Willmar Municipal Airport , also known as John L. Rice Field, is a city-owned public-use airport located west of the central business district of Willmar, a city in Kandiyohi County, Minnesota, United States. The airport opened in 2006 and is located two miles west of a closed airport which operated under the same name .

Although most U.S. airports use the same three-letter location identifier for the FAA and IATA, Willmar Municipal Airport is assigned BDH by the FAA and ILL by IATA; BDH is used by the IATA for Bandar Lengeh Airport in Bandar Lengeh, Iran.

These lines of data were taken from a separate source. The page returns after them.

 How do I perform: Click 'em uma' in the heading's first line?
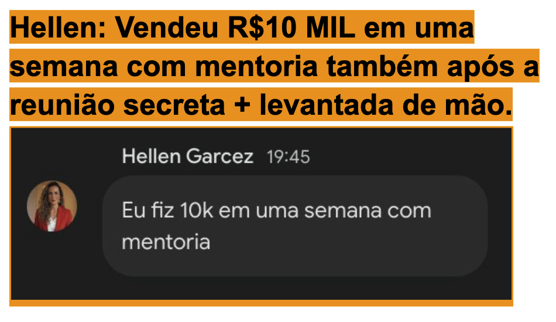[x=419, y=28]
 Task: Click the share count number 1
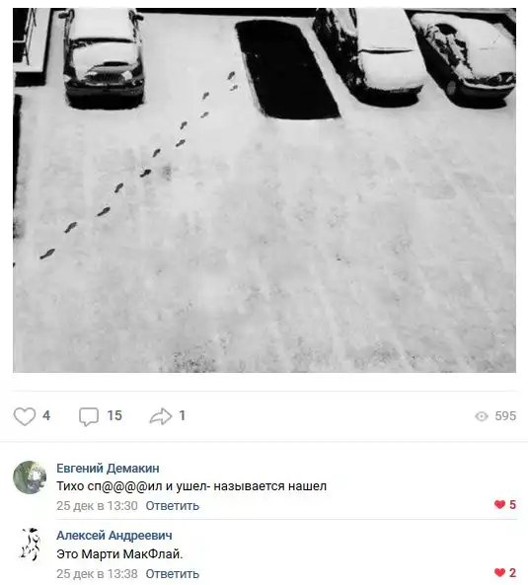point(183,415)
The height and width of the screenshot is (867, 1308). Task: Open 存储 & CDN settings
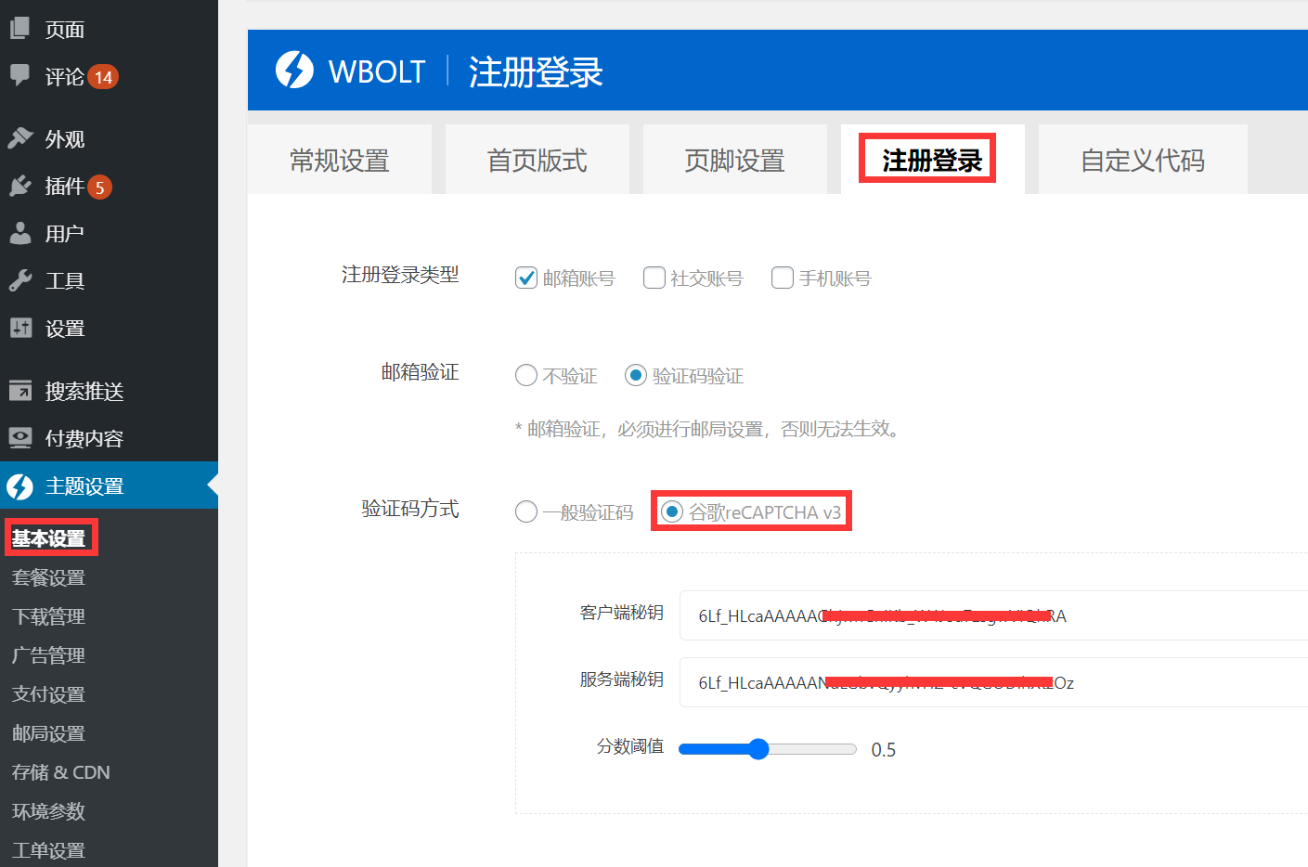[58, 771]
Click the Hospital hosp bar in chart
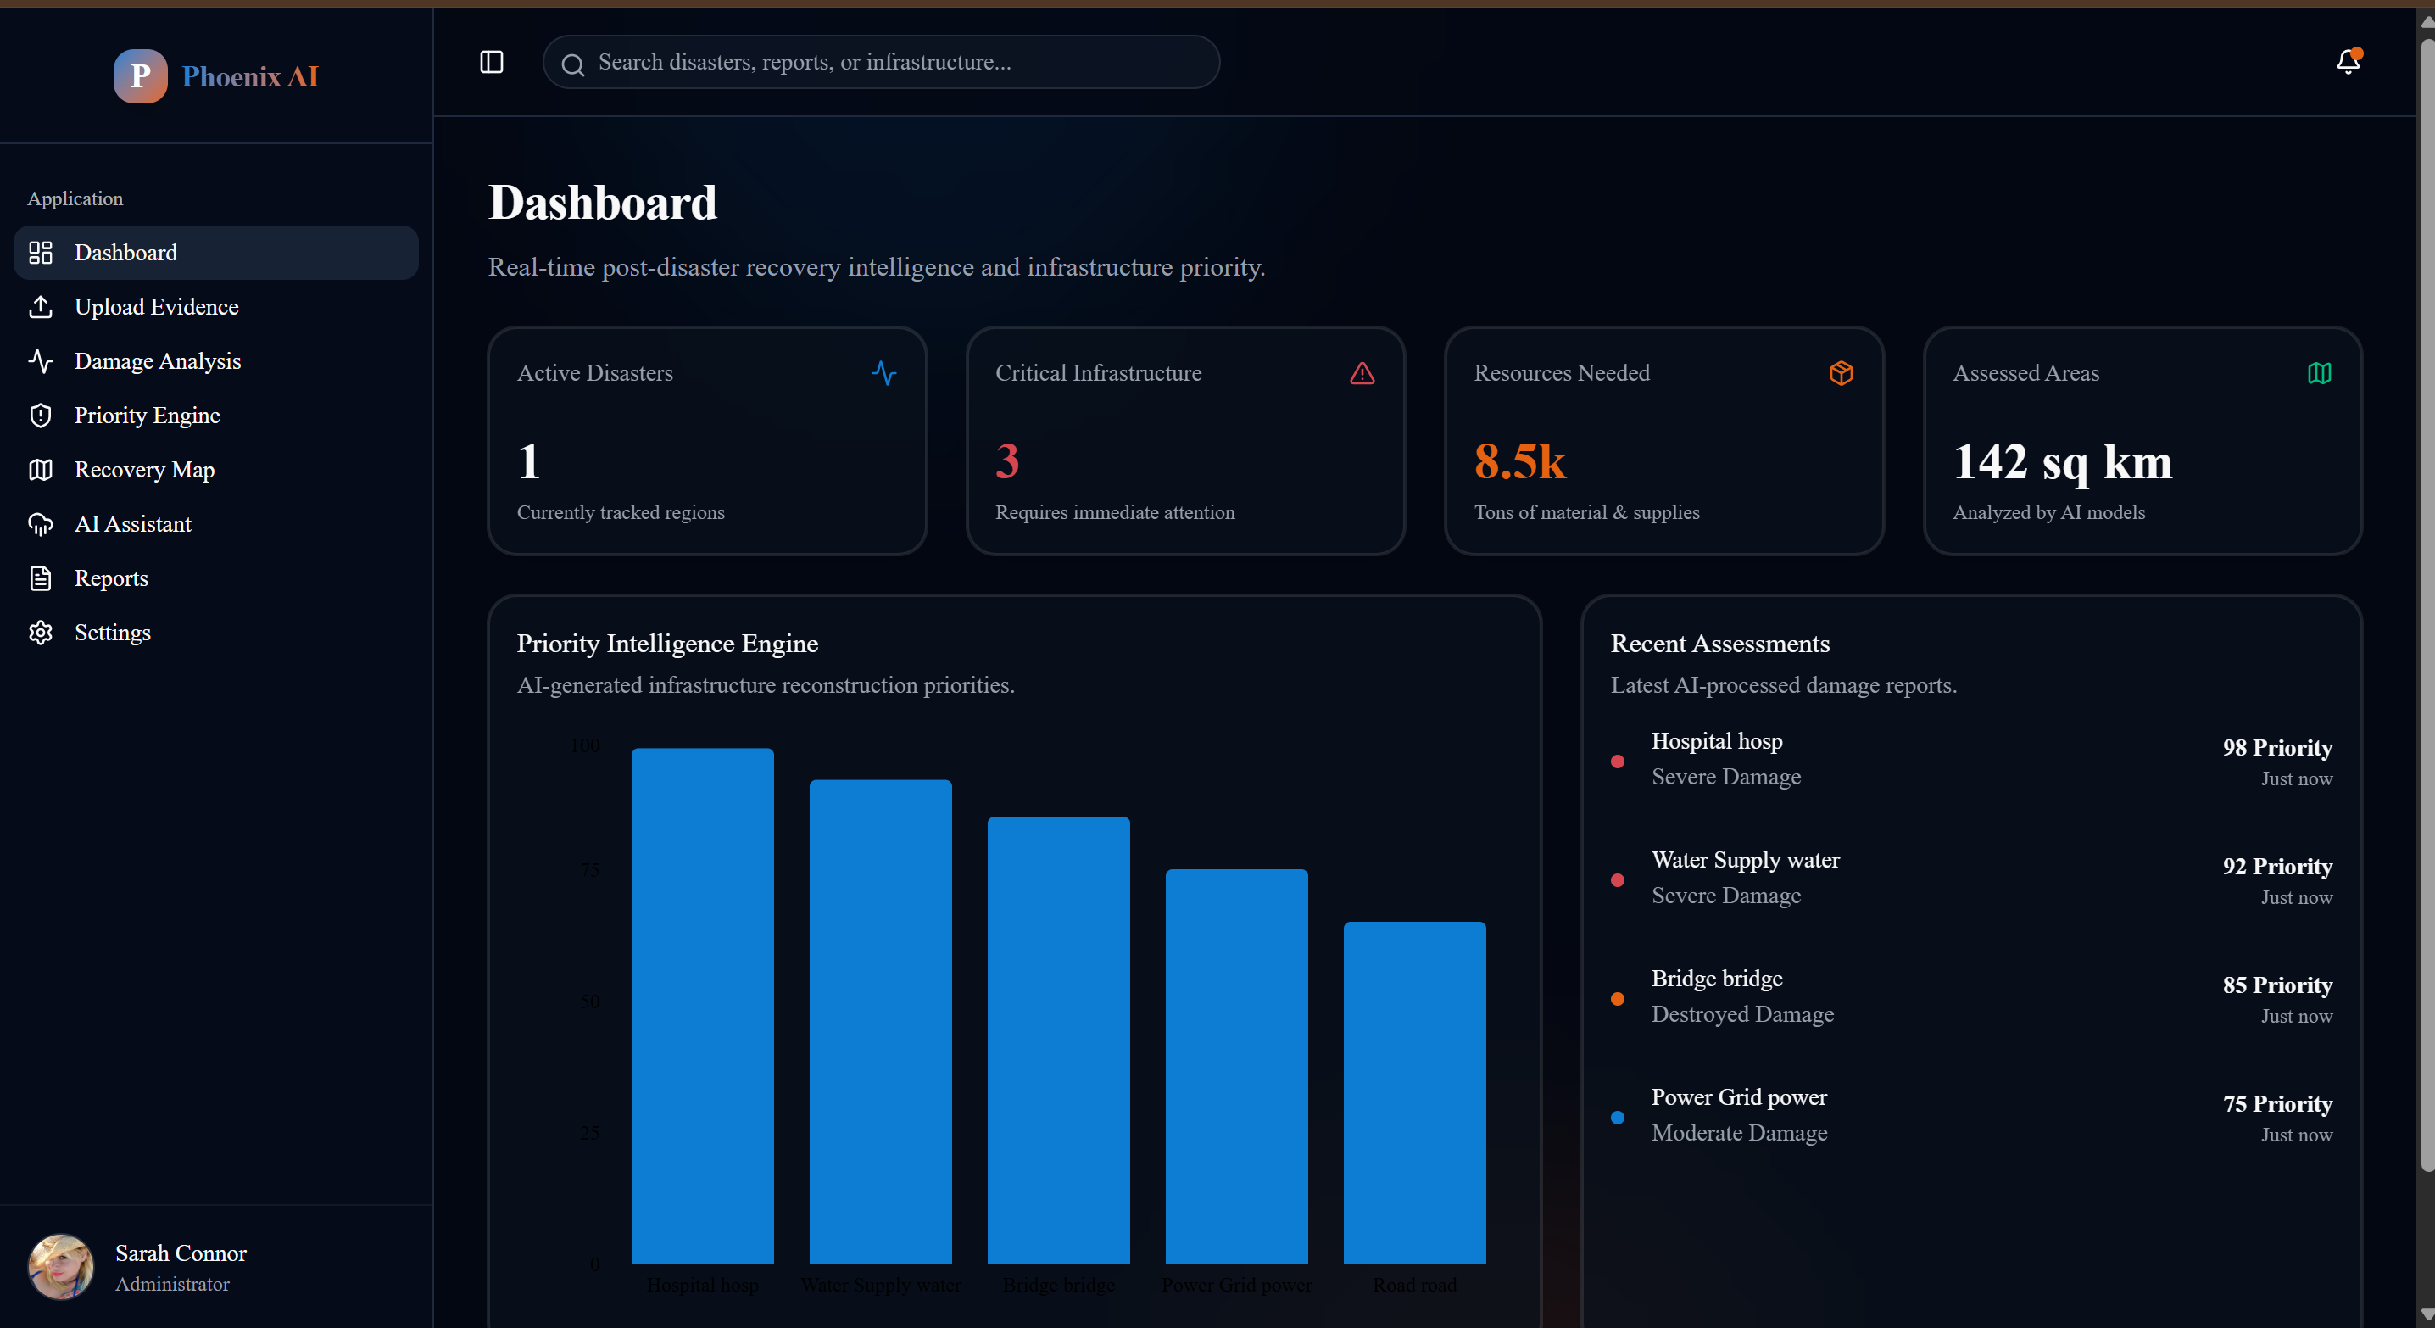 pyautogui.click(x=702, y=1006)
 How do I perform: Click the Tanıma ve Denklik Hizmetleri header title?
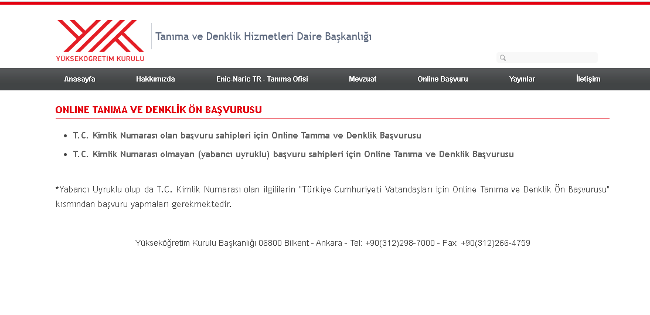[263, 36]
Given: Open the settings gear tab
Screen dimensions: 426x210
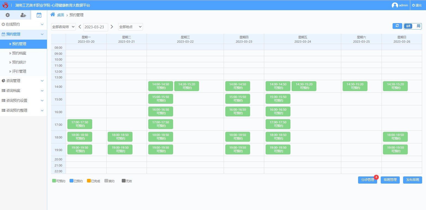Looking at the screenshot, I should pos(8,15).
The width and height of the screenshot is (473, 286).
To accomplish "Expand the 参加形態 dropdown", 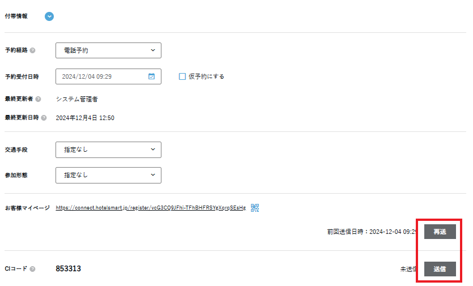I will coord(108,176).
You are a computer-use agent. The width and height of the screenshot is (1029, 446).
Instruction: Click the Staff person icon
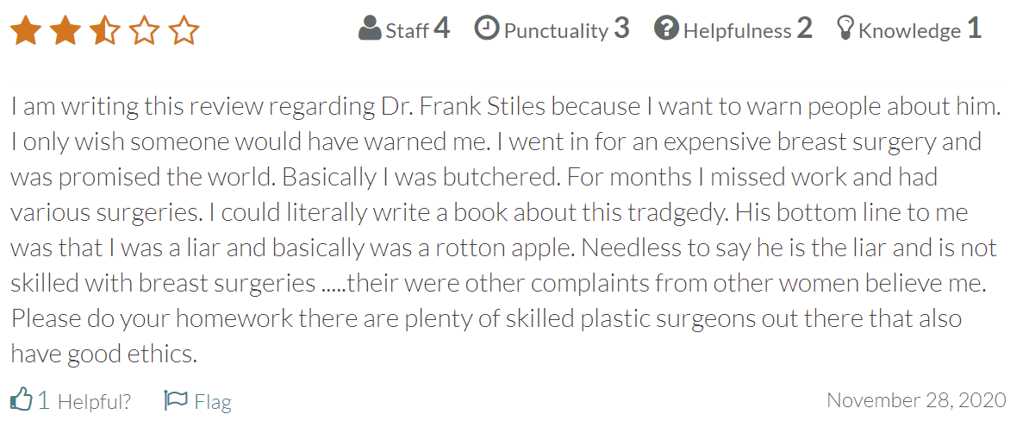[x=370, y=29]
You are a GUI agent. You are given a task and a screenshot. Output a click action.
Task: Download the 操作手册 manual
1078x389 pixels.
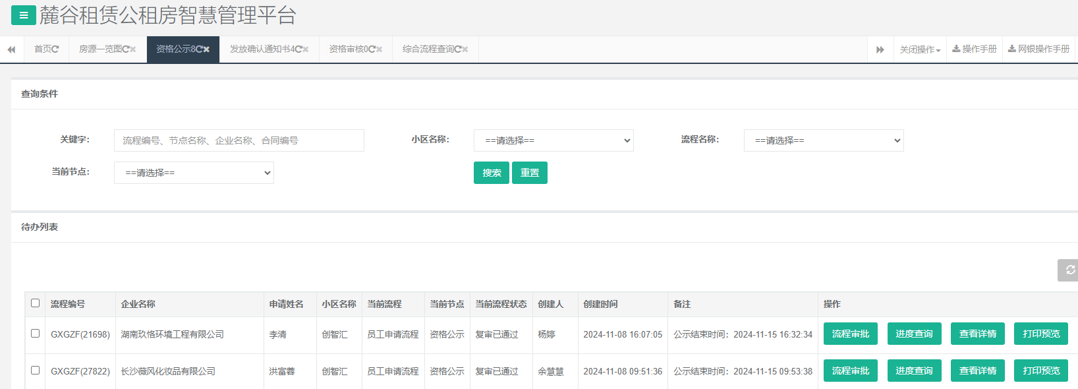click(x=975, y=49)
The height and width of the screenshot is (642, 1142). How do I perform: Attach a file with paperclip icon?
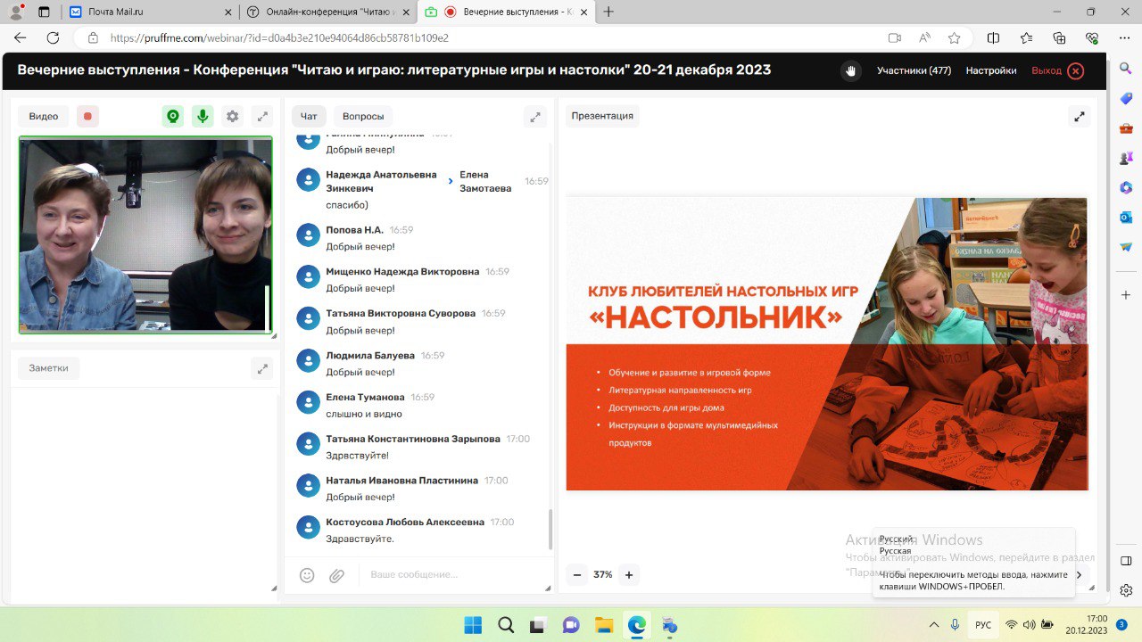click(x=336, y=575)
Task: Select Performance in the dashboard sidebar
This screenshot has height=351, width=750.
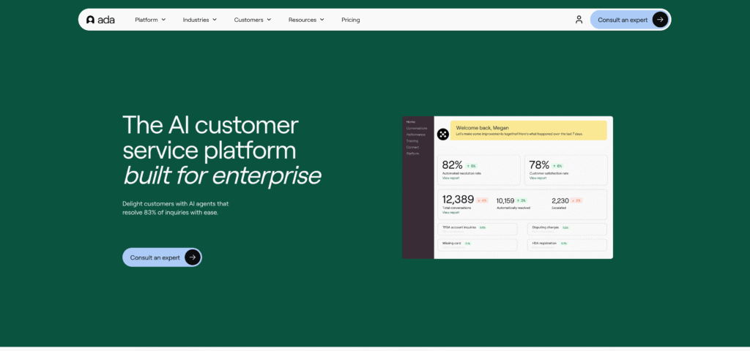Action: coord(415,135)
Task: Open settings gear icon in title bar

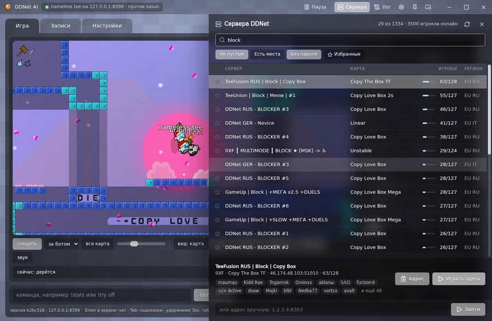Action: [401, 7]
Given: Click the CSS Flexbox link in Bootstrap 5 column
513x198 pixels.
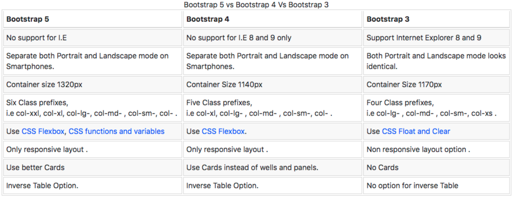Looking at the screenshot, I should tap(43, 131).
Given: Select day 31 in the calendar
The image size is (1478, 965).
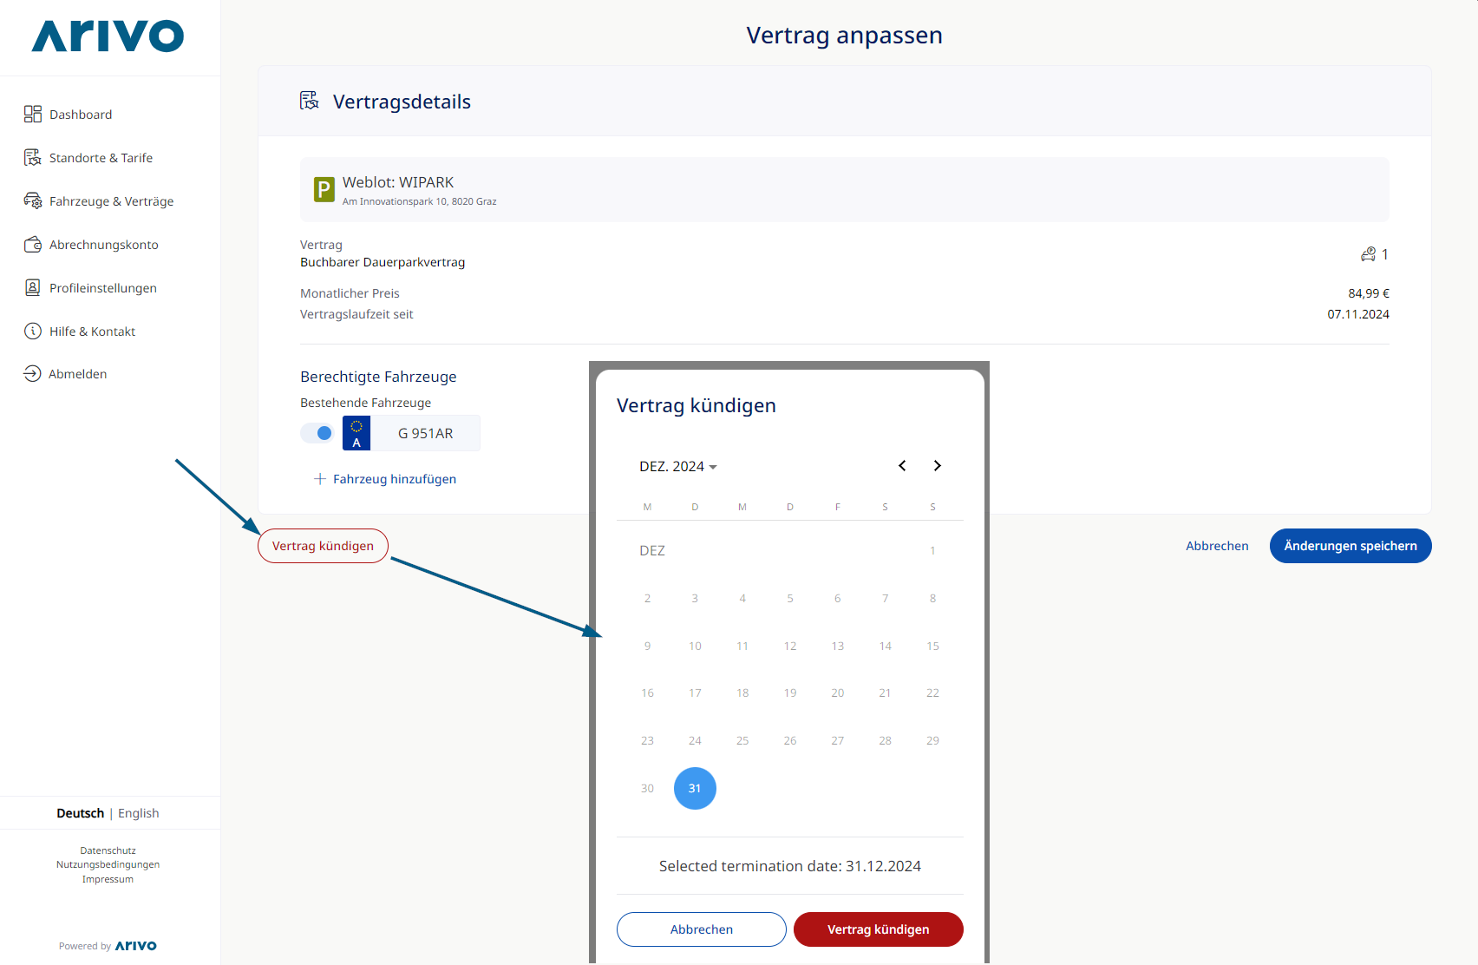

== Facilities and aircraft ==
Willmar Municipal Airport has two runways: 13/31 with a 5,500 x 100 ft. (1,676 x 30 m) asphalt pavement and 3/21 with a 3,000 x 250 ft. (914 x 76 m) turf surface.

==Earlier airport==
The first Willmar Municipal Airport was established in 1934 as a federal work relief project of the National Youth Administration during the New Deal.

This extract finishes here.